The former director of the Federal Bureau of Investigation (FBI), James Comey, told a U.S. Senate panel on Thursday that he took President Donald Trump’s remarks about letting former National Security Adviser Michael Flynn off the hook in an investigation as an inappropriate direction and decided to keep a record of it. The President’s remarks, though not framed as such, amounted to an order which he could not follow, Mr. Comey told the Senate Intelligence Committee in a much-awaited public testimony after Mr. Trump fired him as Director.
Mr. Comey said he believed that he was fired in an “attempt to change the course of the Russian investigation”, but refused to go into details of this assessment.
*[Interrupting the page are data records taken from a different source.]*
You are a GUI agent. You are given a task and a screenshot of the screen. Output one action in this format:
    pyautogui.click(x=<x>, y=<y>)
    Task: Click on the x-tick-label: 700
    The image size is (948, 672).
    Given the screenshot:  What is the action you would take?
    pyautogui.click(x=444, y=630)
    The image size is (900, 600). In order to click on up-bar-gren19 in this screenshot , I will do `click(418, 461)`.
“I took it as a direction,” Mr. Comey said. “It’s the president of the United States, with me alone,” he said of Mr. Trump’s remarks to him during a meeting in which only the two were present. In a written testimony submitted to the panel, Mr. Comey has quoted the President as saying: “I hope you can see your way clear to letting this go, to letting Flynn go.”
Conversation recordings
Mr. Comey said he recorded his recollection of this and other conversations with the President given the unusual combination of factors surrounding them and thinking that a “day might come when I will be requiring those records.”
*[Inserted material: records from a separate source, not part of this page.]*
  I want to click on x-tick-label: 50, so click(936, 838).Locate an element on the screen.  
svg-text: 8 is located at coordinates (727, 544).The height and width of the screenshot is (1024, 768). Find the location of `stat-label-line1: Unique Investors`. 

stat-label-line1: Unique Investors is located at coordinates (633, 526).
Mr. Comey said he would be happy if there is a recording of the conversations available, as Mr. Trump had indicated in a tweet after firing Mr. Comey. “Lordy, I hope there are tapes,” the former FBI Director told the Senate Committee. He said in his interactions with two former Presidents, he did not feel the need to record it. The former FBI chief also told the panel that he shared with a friend the content of the memos that he prepared on conversations with the President.
Mr. Comey said a lot of leaked reports regarding the ongoing investigation into Russia’s alleged role in the U.S. election did not reflect an accurate picture of it as the agency cannot join issue with the news outlets on individual reports and correct them.
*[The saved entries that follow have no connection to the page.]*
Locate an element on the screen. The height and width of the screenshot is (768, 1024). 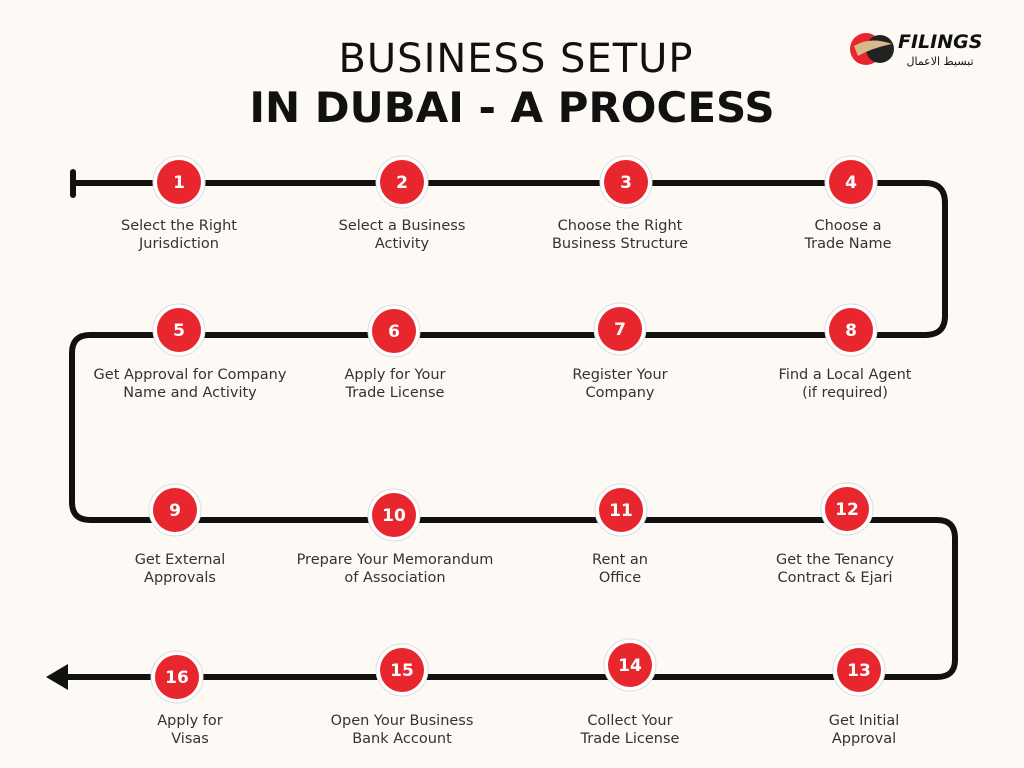
step: 8 Find a Local Agent (if required) is located at coordinates (846, 352).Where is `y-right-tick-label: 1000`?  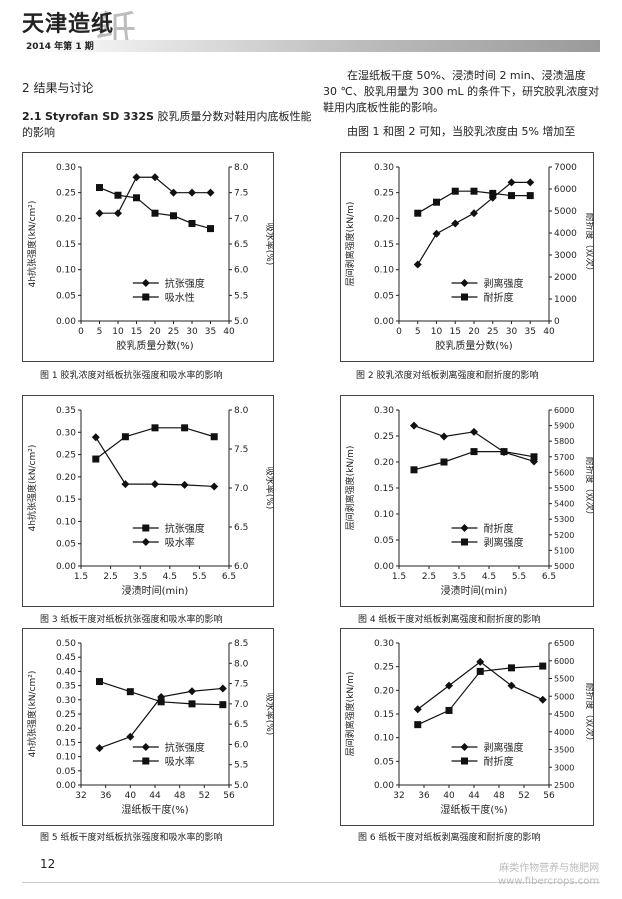
y-right-tick-label: 1000 is located at coordinates (566, 300). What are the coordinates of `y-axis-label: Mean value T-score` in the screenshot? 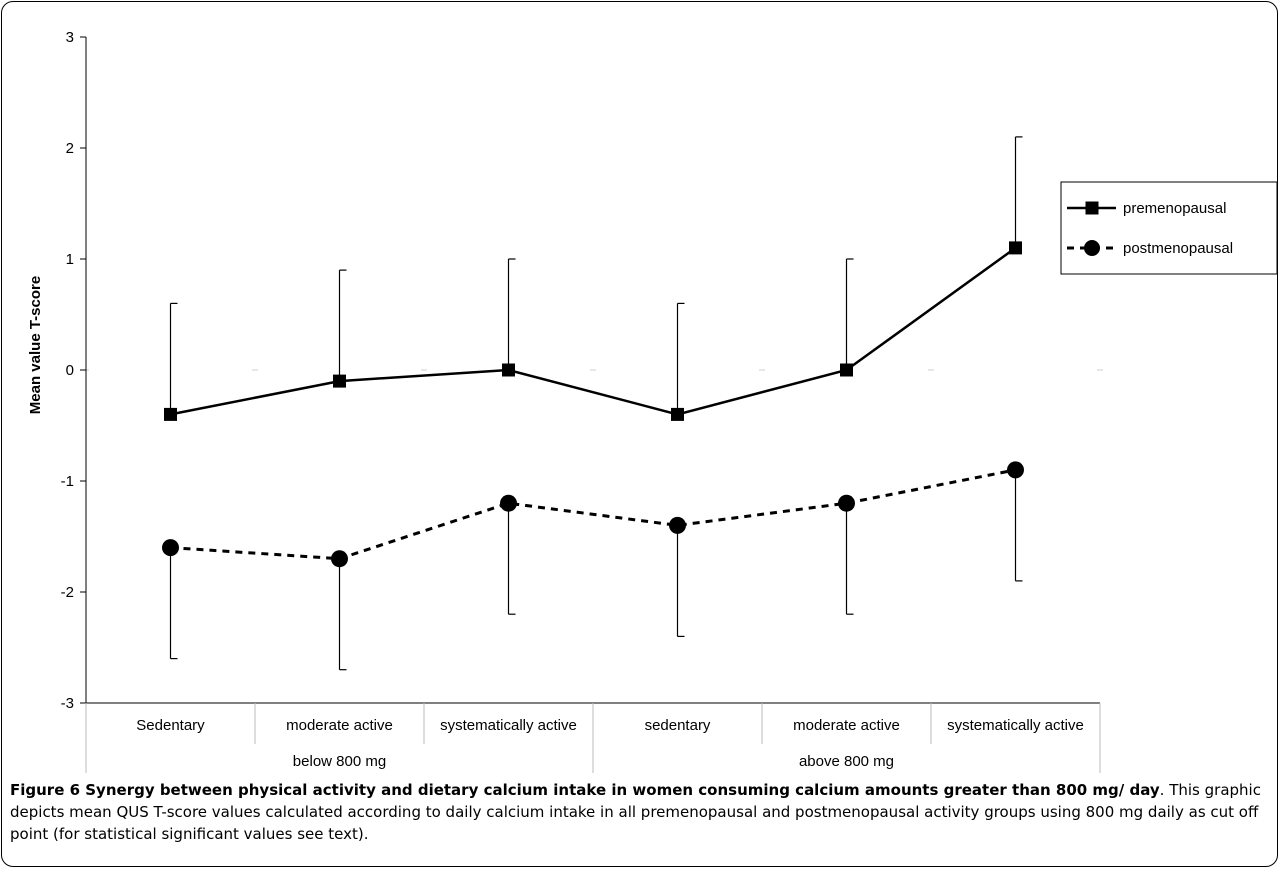 It's located at (36, 345).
The Senate Committee has been trying to maintain bipartisan cohesion in their oversight role in the FBI’s investigation into Russia’s alleged involvement in American presidential election in 2016, but Republican and Democratic members appeared to be taking divergent lines of questioning during Mr. Comey’s testimony.
The Republican line of questioning led Mr. Comey to admit that there is no investigation as of now against Mr. Trump for Russian collusion.